Copy the entries that appear below in full, leaving out any picture among them.

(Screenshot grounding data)
==*==
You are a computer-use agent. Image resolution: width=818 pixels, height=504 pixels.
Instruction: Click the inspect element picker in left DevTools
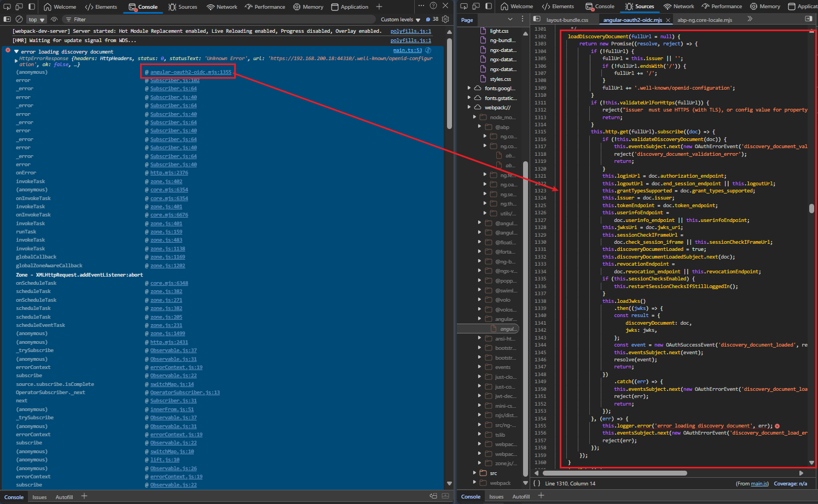(7, 7)
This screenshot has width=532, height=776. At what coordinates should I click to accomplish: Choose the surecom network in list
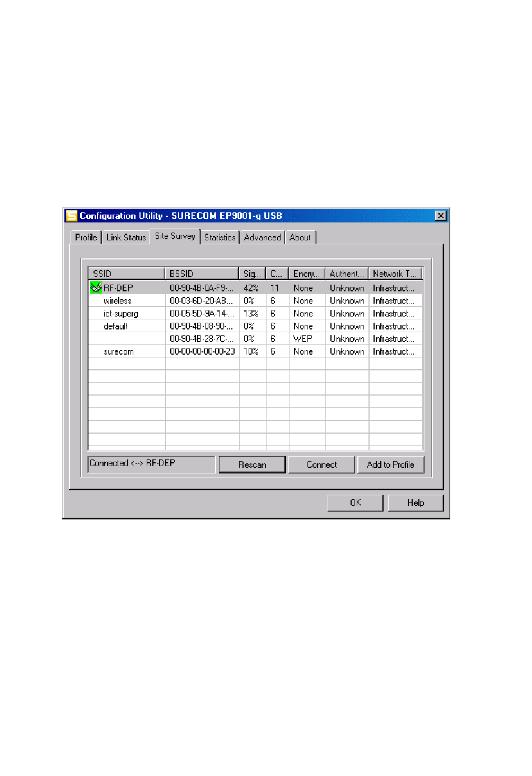(119, 352)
==*==
- **Exercise answer**:
You are a computer-use agent. Image resolution: width=818 pixels, height=504 pixels.
Instruction: Click the inspect element picker in left DevTools
(7, 7)
This screenshot has width=532, height=776. At what coordinates should I click to accomplish: Choose the surecom network in list
(119, 352)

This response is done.